GI Radiology > Esophagus > Anatomy

Anatomy of the Esophagus

Normal Anatomy

The esophagus is a muscular tube that is normally 25-30 cm long and 2-3 cm wide. The layers of the esophagus are the same as elsewhere in the gi tract with a mucosa, submucosa, circular and longitudinal layers of muscle, and adventitia. However, unlike the rest of the gi tract, the esophagus has no serosa. In the upper third of the esophagus the circular layer of muscle is made up of striated muscle while the lower two-thirds are made up of smooth muscle. The lining of the esophagus is made up of a thick mucosa that creates longitudinal folds that allow for distension. When relaxed, the mucosal surface is smooth.

The esophagus is found anterior to the vertebral column and extends from approximately C6 down, following the curvature of the vertebral column. It passes through the esophageal hiatus of the diaphragm at approximately T10. The esophagus is divided into three segments: the cervical, thoracic, and abdominal segments. The cervical portion is separted from the cervical vertebrae by only a few mm of prevertebral soft tissue. It is also in contact with the trachea and the left mainstem bronchus, separated only by connective tissue. Spread of infectious and neoplastic processes are facilitated by the close relationship to these structures in addition to the fact that there is no serosa covering the esophagus.

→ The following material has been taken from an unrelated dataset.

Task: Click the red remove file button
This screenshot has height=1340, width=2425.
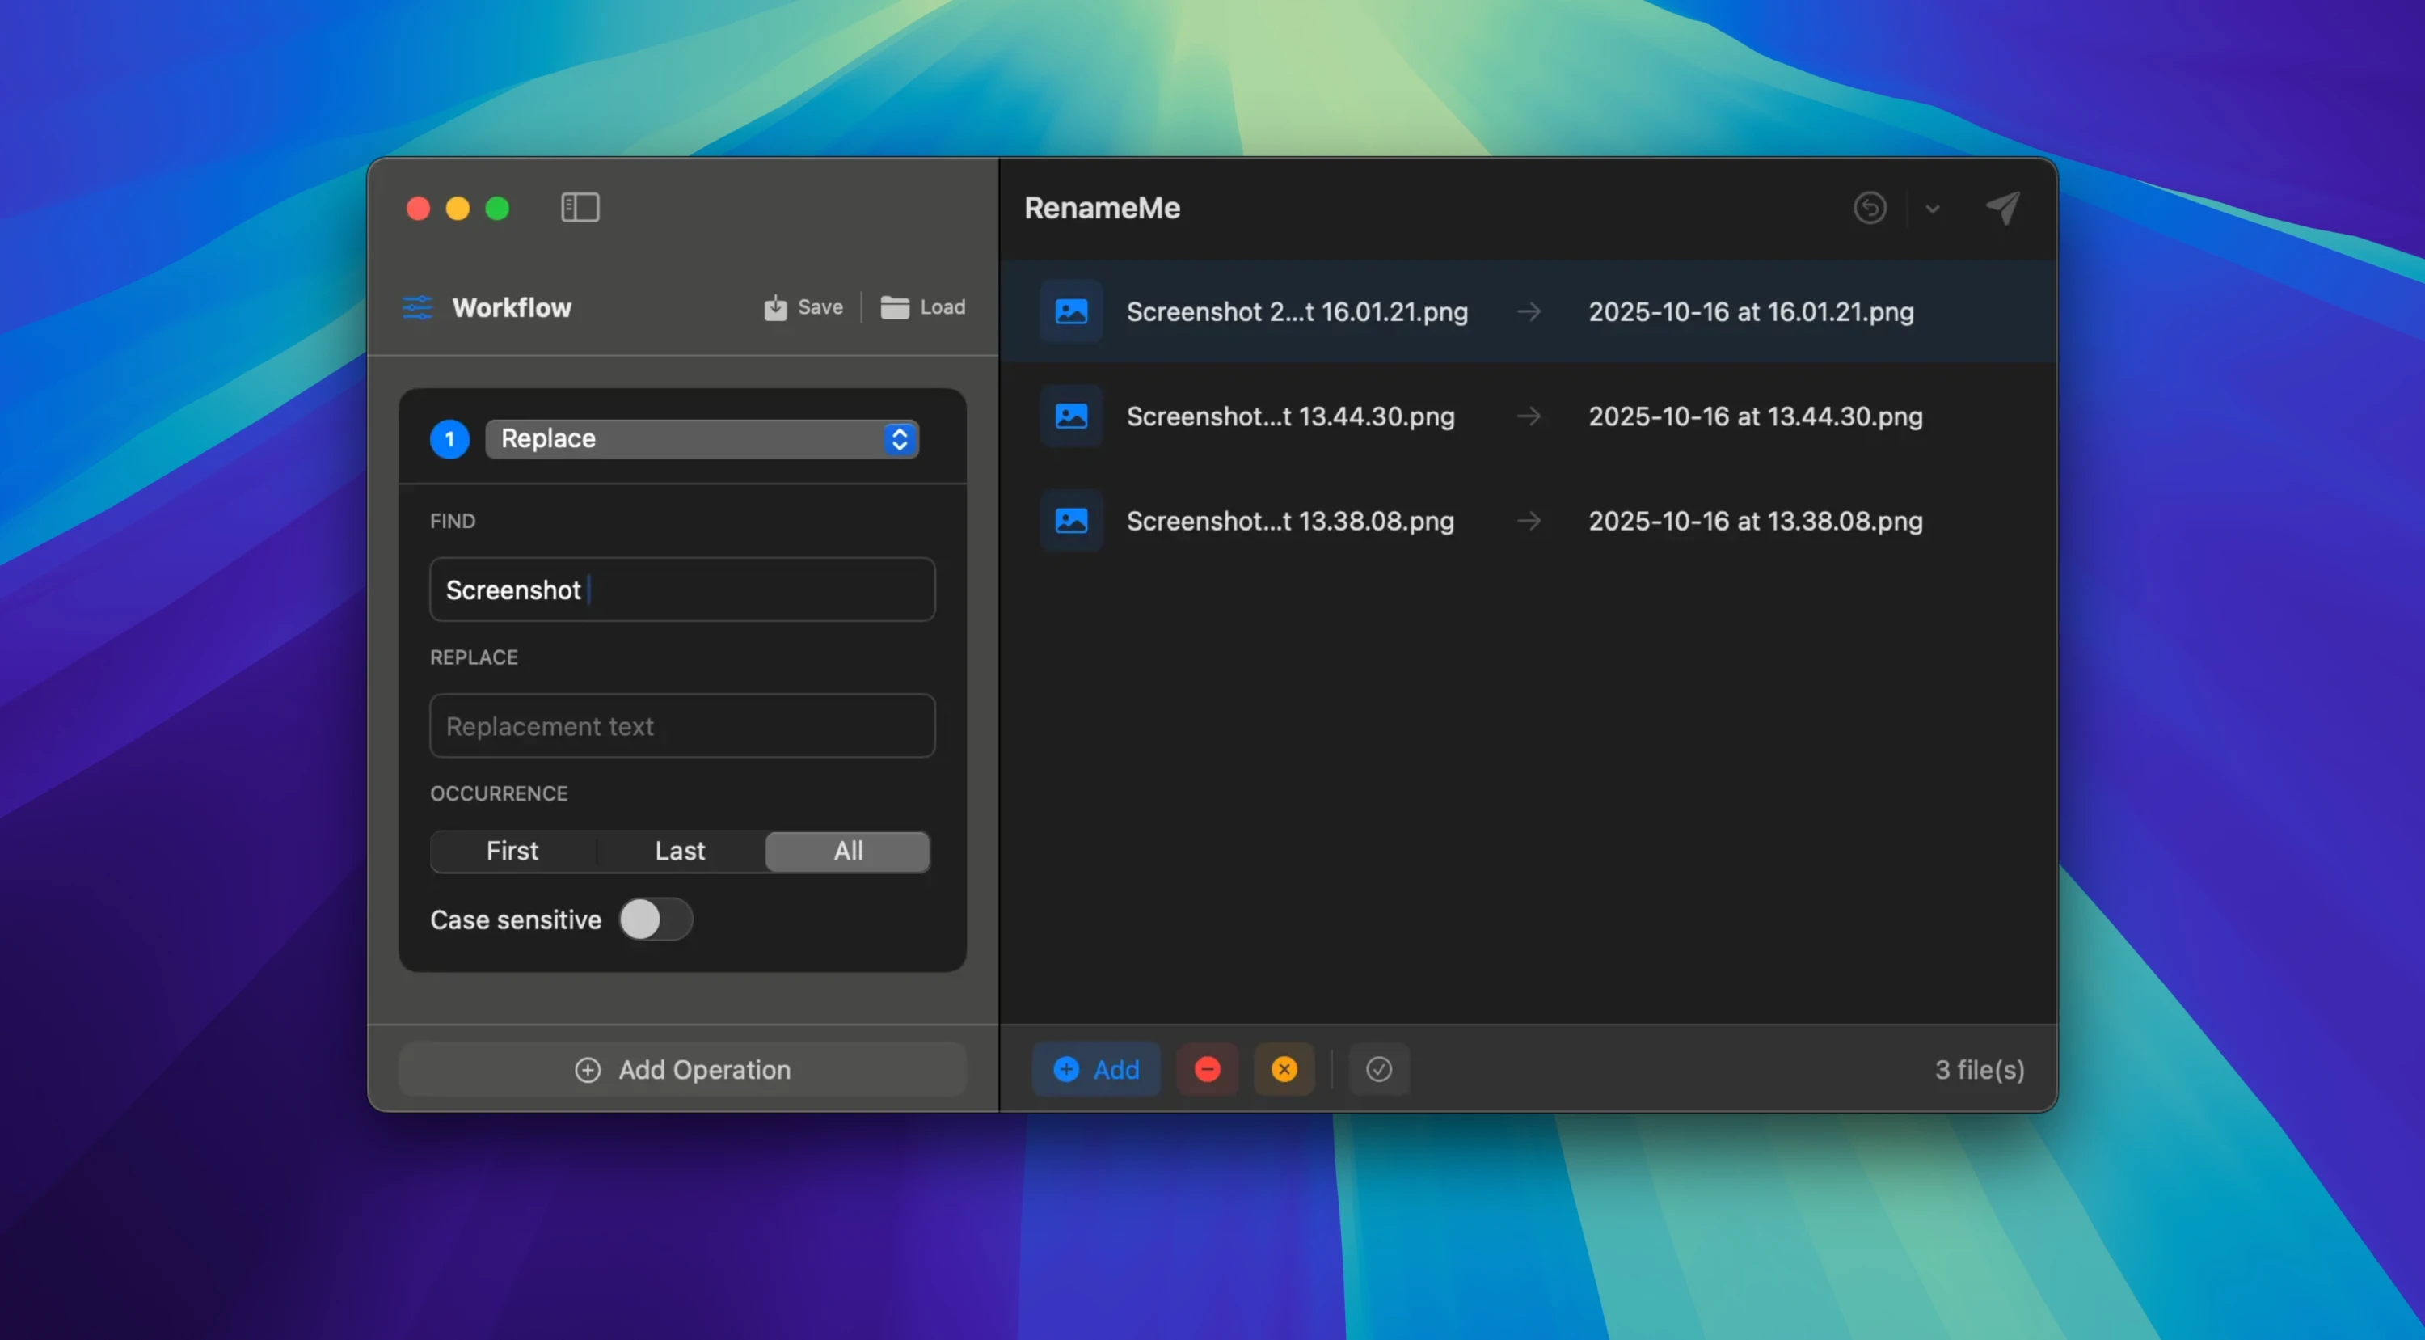Action: (1207, 1069)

There are several structures that are in close proximity to the esophagus and which make normal impressions on it. These structures are the aortic arch at T3-T4, the left mainstem bronchus, the left inferior pulmonary veins and in some normal healthy people the left atrium, although a large impression is usually a sign of left atrial disease.

This oblique view of a normal barium swallow shows the normal impressions made by the (A) aortic arch, (B) left mainstem bronchus, and (LA) left atrium on the esophagus.